Secara harfiah, dewe berarti “sendiri” atau “seorang diri” dalam bahasa Indonesia. Kata ini termasuk ragam ngoko yang lumrah dipakai dalam percakapan santai sehari-hari. Untuk ragam krama, biasanya dipakai kata “piyambak” yang memiliki arti serupa namun lebih halus dan sopan.

Selain berarti “sendiri”, kata “dewe” juga sering muncul dalam frasa gabungan seperti “awake dewe” yang berarti “kita” atau “diri kita sendiri”, serta “dewe-dewe” yang berarti “sendiri-sendiri” atau masing-masing secara terpisah. Penggunaan “dewe” ini menunjukkan fleksibilitas kata dalam bahasa Jawa ngoko, yang bisa berubah makna tergantung konteks dan kata yang menyertainya.

Contoh Penggunaan dalam Kalimat

Berikut beberapa contoh kalimat yang memakai kata “dewe”:

1. “Aku mangkat sekolah dewe.” — Aku berangkat sekolah sendiri.
2. “Aku ning kene dewe, kancaku wis mulih.” — Aku di sini sendirian, temanku sudah pulang.
3. “Awake dewe kudu kompak yen arep sukses.” — Kita harus kompak kalau ingin sukses.

Dari contoh-contoh tersebut terlihat bahwa “dewe” bisa berarti sendirian secara harfiah, atau berubah makna menjadi “kita” ketika digabung dengan kata “awake”.
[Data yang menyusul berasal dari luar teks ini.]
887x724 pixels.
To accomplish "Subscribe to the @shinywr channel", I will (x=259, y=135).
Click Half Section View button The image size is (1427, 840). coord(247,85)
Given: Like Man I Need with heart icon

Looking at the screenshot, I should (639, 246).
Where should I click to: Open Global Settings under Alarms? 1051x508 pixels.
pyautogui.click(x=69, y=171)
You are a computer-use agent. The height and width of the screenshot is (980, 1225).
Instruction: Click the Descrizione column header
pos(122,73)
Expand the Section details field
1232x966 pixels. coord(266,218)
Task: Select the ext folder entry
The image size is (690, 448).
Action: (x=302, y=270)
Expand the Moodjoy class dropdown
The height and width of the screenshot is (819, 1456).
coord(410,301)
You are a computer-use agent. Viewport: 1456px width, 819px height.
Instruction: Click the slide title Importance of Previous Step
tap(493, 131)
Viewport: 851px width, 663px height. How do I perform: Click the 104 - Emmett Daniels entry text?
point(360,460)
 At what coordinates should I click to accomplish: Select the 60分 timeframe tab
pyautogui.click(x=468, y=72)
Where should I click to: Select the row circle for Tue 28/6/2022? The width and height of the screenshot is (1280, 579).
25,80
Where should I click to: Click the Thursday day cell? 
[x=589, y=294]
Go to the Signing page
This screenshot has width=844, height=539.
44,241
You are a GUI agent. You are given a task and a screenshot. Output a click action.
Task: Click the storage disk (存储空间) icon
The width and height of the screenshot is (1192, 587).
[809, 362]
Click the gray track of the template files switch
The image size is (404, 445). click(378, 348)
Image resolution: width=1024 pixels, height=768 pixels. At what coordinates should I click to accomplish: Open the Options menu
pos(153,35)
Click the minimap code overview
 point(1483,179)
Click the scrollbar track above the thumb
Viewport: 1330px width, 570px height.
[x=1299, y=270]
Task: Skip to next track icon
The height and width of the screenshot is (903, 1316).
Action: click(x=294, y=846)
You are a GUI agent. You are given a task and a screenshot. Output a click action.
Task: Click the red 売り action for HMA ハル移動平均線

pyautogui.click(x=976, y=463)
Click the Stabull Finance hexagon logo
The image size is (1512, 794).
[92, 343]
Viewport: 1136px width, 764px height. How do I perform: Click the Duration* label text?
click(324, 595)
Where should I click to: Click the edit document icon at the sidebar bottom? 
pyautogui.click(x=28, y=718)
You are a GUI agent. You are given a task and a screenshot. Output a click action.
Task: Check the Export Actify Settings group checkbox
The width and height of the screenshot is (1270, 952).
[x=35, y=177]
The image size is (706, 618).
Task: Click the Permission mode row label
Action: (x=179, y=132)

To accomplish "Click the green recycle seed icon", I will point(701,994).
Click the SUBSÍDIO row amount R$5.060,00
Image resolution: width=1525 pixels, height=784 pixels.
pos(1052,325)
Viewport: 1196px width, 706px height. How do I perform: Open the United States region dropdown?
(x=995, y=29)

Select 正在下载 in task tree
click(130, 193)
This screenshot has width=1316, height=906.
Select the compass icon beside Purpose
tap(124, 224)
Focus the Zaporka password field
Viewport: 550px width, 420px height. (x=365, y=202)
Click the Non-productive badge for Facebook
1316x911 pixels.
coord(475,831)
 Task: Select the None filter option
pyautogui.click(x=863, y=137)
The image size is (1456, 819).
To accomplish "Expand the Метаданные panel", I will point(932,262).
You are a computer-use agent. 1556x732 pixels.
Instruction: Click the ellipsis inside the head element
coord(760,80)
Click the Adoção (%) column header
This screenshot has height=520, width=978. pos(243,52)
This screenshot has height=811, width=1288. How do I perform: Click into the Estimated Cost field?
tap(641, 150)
Kata Terkait / Sinonim dalam Bahasa Jawa

Kata yang semakna dengan “dewe” dalam ragam krama adalah “piyambak”. Sementara frasa “dewe-dewe” berarti sendiri-sendiri, dan “awake dewe” berarti kita atau diri kita bersama.

Penutup

Itulah penjelasan mengenai arti kata “dewe” dalam bahasa Jawa beserta contoh penggunaannya. Kata sederhana ini menunjukkan betapa kayanya makna dalam bahasa Jawa sehari-hari.